What is expected
Look through the listing and locate every line containing the word "size"; copy those lines.

Records supplied
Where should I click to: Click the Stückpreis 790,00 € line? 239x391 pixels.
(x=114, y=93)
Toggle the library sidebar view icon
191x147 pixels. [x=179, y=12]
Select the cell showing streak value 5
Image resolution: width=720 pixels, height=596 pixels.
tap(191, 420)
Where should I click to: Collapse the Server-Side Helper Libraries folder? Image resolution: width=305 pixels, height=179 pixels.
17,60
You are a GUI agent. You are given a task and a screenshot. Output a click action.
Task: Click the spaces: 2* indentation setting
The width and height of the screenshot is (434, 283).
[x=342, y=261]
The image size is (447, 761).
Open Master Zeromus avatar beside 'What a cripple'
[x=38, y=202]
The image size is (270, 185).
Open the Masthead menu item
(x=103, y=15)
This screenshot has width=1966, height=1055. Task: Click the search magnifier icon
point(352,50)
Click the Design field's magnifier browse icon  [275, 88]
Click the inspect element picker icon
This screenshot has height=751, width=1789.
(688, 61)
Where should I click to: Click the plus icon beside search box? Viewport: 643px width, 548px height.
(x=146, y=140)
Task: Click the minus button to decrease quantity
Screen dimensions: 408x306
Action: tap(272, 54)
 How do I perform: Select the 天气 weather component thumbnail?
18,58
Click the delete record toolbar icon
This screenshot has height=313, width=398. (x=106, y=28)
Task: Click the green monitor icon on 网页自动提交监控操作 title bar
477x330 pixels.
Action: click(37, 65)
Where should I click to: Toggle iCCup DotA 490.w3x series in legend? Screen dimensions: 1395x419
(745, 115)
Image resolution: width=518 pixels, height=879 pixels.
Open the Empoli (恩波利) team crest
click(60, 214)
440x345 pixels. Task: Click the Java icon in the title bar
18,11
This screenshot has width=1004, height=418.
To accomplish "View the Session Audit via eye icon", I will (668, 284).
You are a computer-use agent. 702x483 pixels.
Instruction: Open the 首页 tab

Exercise solution
The image size is (447, 761).
The image size is (270, 185).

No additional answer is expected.